方丈から見えるカエデは少ないが、回廊でつながった突き当たりにある茶室・不識庵近辺の紅葉が目立っていた。この茶室は開基・亀山法皇の650年ご遠諱を記念して寄進されたものだとか。奇しくも今年(2004年)は亀山法皇700年ご遠諱にあたるのだ! 記念特別展として「南禅寺展」が東京国立博物館その他で開催されていたがうっかりして見逃してしまった。南禅寺のほうでも亀様イベントがあるようだ。

次は今回のツアー最後の拝観地、塔頭の天授庵へ。


▲方丈庭園の左半分

▲同じく庭園右半分


 ●天授庵

南禅寺第十五世の虎関師練が暦応3年(1340)光厳上皇の勅許を得て、開山第一世の無関普門(大明国師)を祀る開山塔を建立したのが開創。応仁の乱などにより焼失、荒廃したが慶長7年(1602)細川幽斎の寄進で現在の諸塔が再建され復興し細川家菩提所となった。枯山水の東庭、南北朝の趣を持つ南庭があり、本堂には細川幽斎夫妻像と長谷川等伯筆の襖絵などがある。
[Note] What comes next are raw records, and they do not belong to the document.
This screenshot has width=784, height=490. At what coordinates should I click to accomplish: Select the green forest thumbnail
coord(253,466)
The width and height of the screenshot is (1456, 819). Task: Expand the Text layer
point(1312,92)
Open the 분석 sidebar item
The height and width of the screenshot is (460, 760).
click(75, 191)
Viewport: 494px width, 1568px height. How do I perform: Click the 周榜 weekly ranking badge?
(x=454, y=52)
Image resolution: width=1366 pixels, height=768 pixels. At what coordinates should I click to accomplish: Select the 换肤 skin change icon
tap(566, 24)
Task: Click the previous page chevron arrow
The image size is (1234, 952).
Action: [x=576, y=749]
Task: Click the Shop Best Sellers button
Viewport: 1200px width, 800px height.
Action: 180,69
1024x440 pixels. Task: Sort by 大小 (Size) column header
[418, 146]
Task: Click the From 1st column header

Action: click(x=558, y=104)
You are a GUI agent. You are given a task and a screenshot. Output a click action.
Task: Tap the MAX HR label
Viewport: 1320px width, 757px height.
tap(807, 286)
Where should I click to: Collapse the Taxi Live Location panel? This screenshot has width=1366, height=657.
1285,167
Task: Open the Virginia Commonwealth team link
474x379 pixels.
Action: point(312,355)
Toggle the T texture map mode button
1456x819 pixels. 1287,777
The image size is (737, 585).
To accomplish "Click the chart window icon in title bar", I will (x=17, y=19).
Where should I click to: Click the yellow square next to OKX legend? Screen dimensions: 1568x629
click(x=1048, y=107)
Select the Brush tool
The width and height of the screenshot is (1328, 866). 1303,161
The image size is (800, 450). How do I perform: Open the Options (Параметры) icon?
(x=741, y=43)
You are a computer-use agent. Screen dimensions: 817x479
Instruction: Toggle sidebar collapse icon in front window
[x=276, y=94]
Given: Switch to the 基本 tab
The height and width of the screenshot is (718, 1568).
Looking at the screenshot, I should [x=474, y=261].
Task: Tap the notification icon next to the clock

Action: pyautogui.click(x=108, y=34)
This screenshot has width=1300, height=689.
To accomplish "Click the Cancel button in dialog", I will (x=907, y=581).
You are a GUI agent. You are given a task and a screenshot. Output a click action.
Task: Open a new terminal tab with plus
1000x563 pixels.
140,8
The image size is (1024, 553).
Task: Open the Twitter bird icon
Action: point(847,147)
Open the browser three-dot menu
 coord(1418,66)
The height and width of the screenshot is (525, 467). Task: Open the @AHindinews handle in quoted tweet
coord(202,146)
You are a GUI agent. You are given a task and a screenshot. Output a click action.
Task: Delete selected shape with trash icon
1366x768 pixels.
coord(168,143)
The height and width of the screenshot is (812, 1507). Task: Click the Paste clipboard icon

堂内は非公開なので襖絵などは拝観できないが、書院玄関を覗くと座敷を突き抜けた向こう側の南庭の紅葉が鮮やかに見える。玄関には亀山法皇イベントポスターが貼られていた。
本堂前の東庭は菱形模様の石畳と岩や刈り込みが特徴的な枯山水で、沢山のカエデに彩られて華やかになるはずなのだが今回はすでに一部が紅葉終了していて微妙に淋しい。色付きがやや妙なグラデーションになっている。


書院と南庭のある奥へ向かうと、強い逆光で書院手前の紅葉が輝くような濃い橙色を放っていた。池周辺はうっそうとして薄暗いが、書院も庭もどちらかというと民家のような雰囲気がある。
パンフレットによるとこの庭の基本の地割りは鎌倉〜南北朝時代の特色を持ち、創建当時の作庭と思われるそうである。明治初年に蓬菜島や石橋が設けられ大きく改造されたが、庭の命ともいえる地割りは残されたため古庭の高雅なおもむきは失われなかった…とのこと。そういったいきさつを知るとなんとなくわかるような気がしてくる。明治調というと小川治兵衛→名士の琵琶湖疎水系庭園、と連想してしまうが、ここを改造したのは一体誰なのだろう?

天授庵を出て、最後に南禅寺非公開塔頭のひとつである牧護庵の紅葉を覗いてから帰路についた。観光客のために門を開けてくれているのだろうか、とてもそそられる池泉庭園とカエデが見える。いつか公開して頂けないものだろうか…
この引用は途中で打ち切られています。